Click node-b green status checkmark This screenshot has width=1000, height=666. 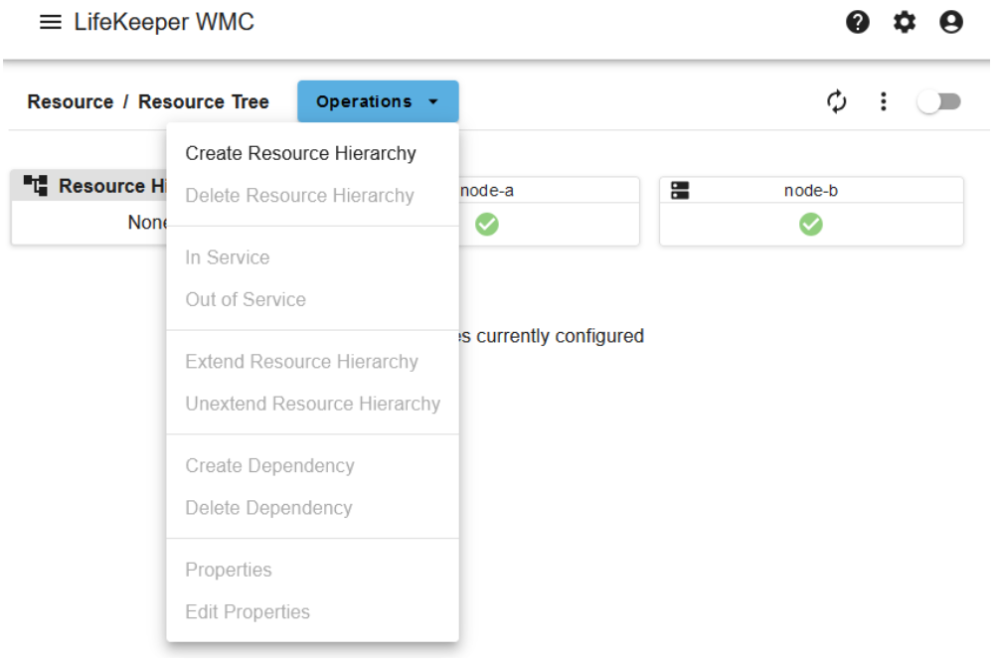point(811,225)

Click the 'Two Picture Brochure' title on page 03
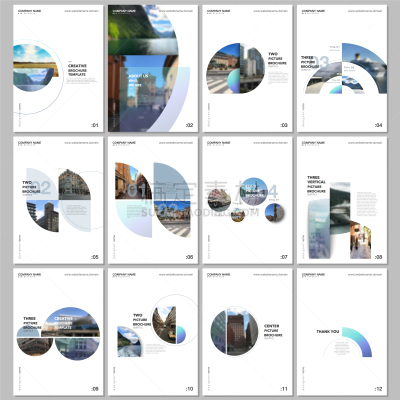277,58
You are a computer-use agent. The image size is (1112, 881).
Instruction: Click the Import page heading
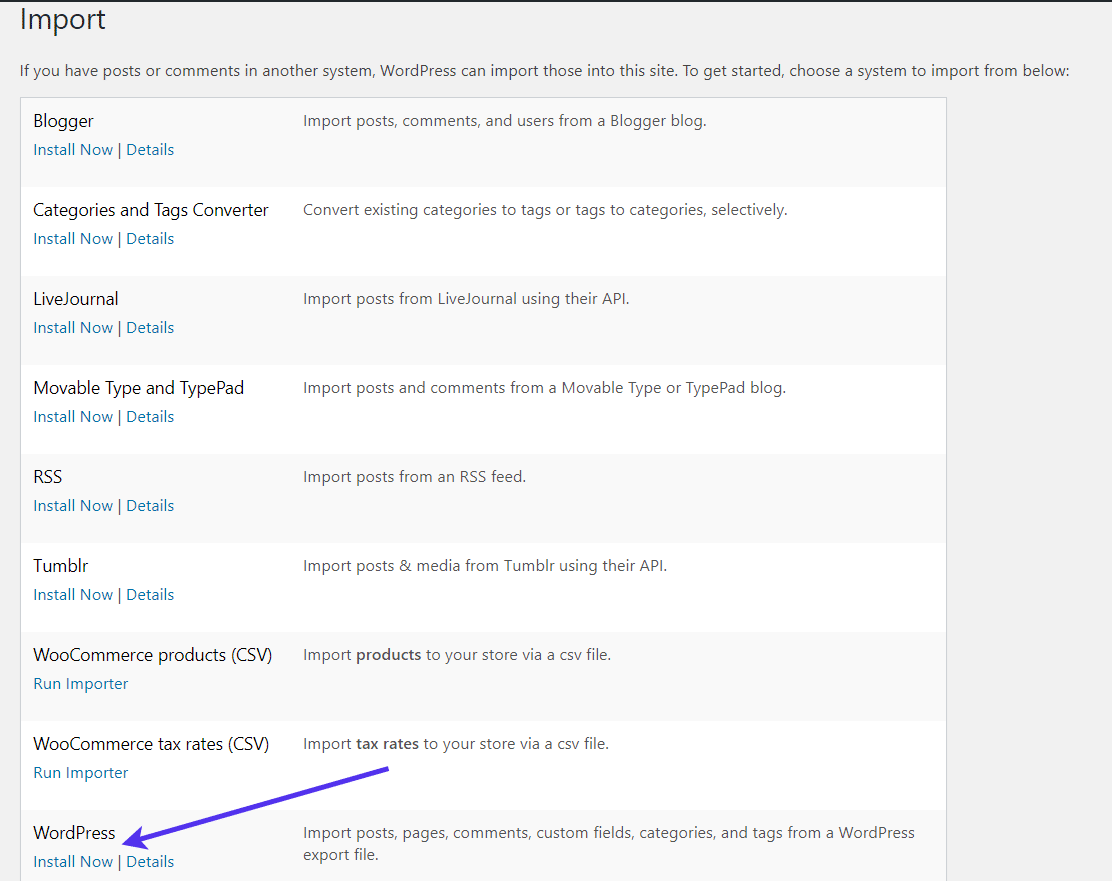pyautogui.click(x=62, y=19)
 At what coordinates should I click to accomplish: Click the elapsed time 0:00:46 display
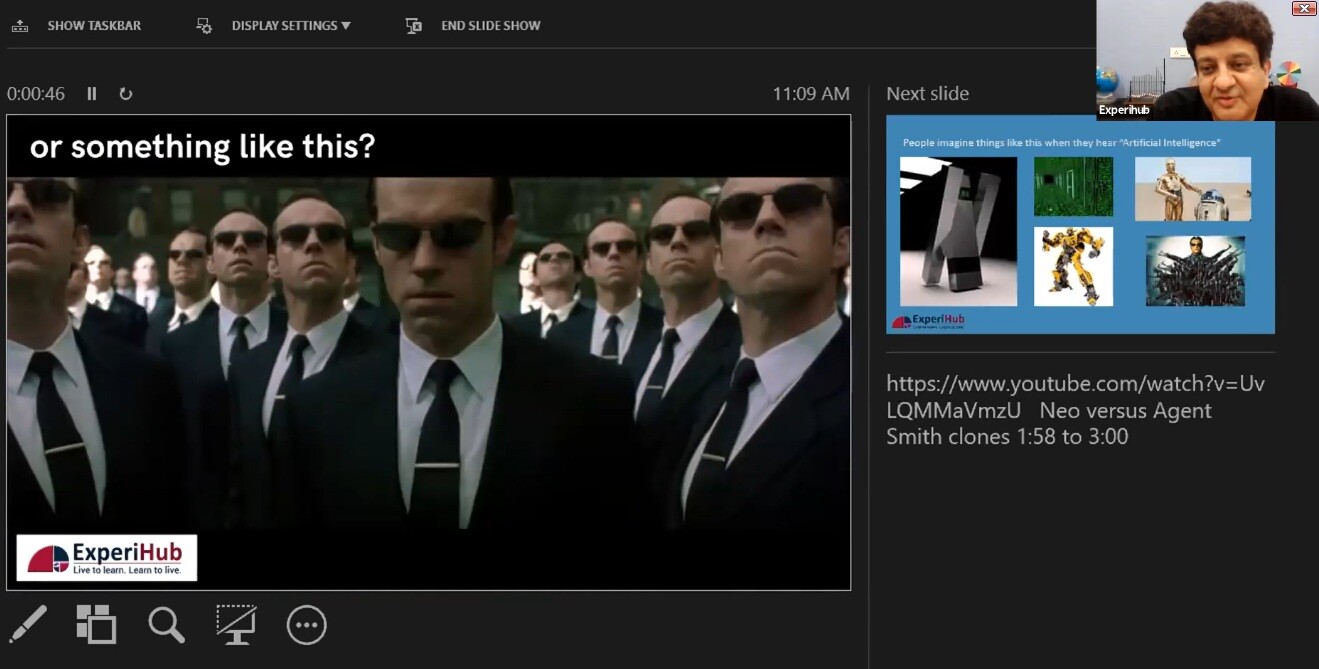click(x=36, y=94)
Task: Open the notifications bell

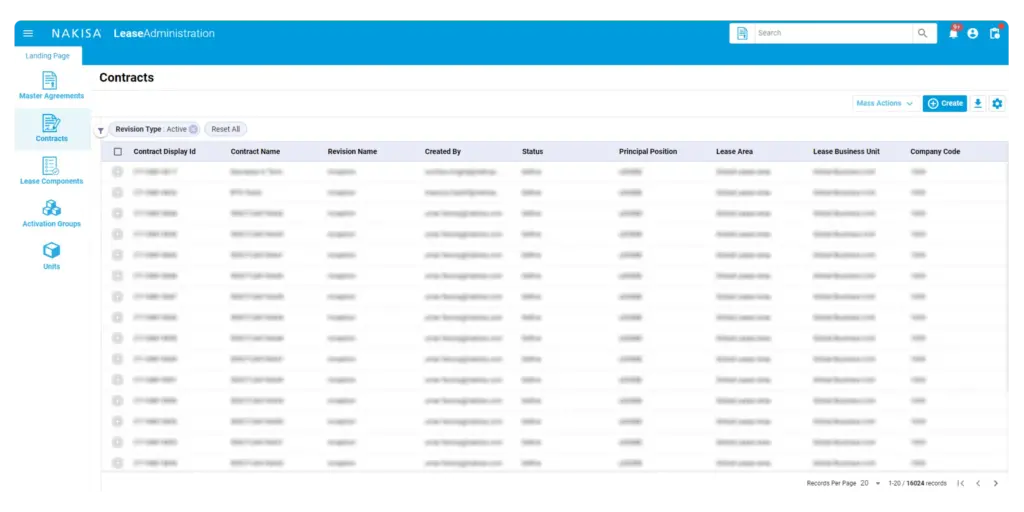Action: (x=953, y=33)
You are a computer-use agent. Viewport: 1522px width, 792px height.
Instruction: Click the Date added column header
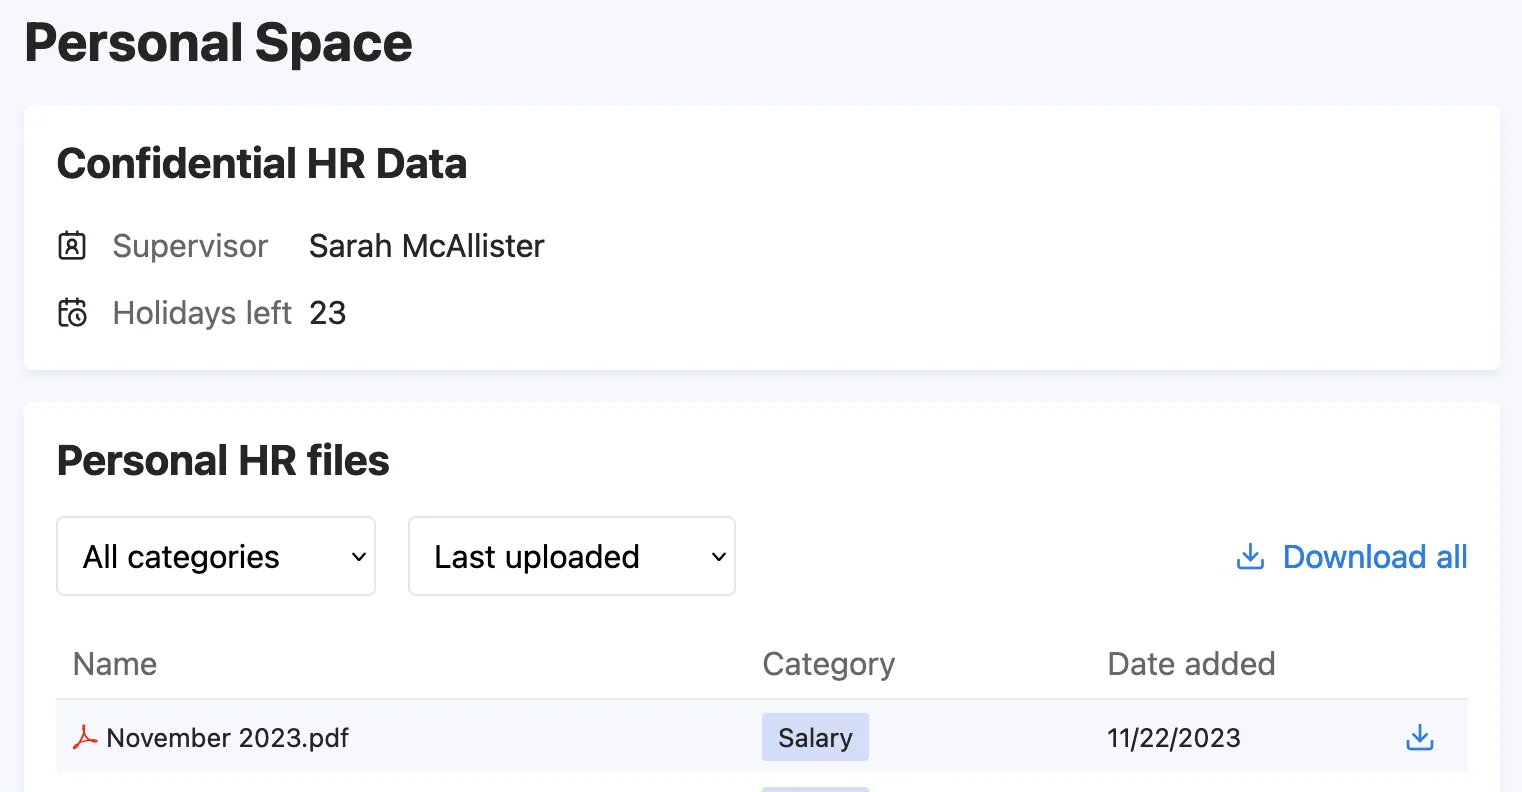click(x=1191, y=664)
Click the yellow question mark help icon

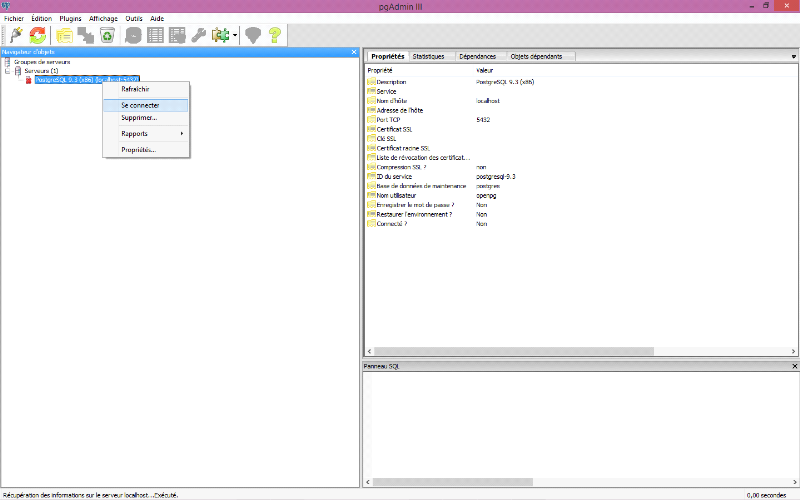pos(274,35)
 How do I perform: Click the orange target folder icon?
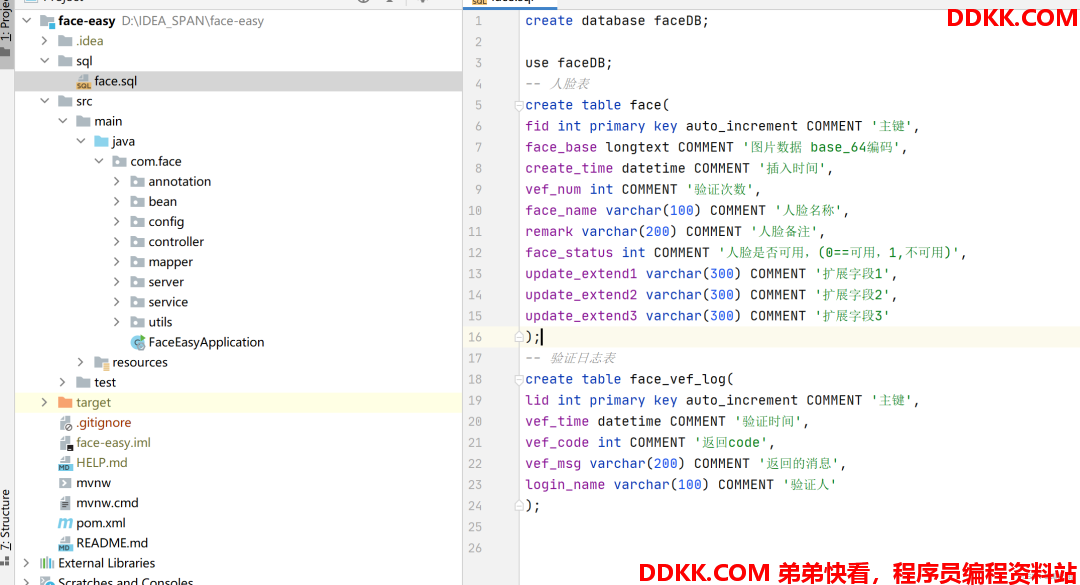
■ ■ ■ ■
Rewrite the stretch from the line containing "You are a computer-use agent. The" through the end of the records, with "Instruction" replaced by "Directive" and nothing else changed. Leave the pictures out.

■ EXERCISE SOLUTION
You are a computer-use agent. The image size is (1112, 881).
Directive: Click the Import page heading
pyautogui.click(x=62, y=19)
 At what coordinates should I click to accomplish: Click the elapsed time 0:00:46 display
click(x=36, y=94)
Task: Open the notifications bell

Action: (x=953, y=33)
You are a computer-use agent. Viewport: 1522px width, 792px height.
Directive: Click the Date added column header
click(x=1191, y=664)
Click the yellow question mark help icon

pos(274,35)
 How do I perform: Click the orange target folder icon?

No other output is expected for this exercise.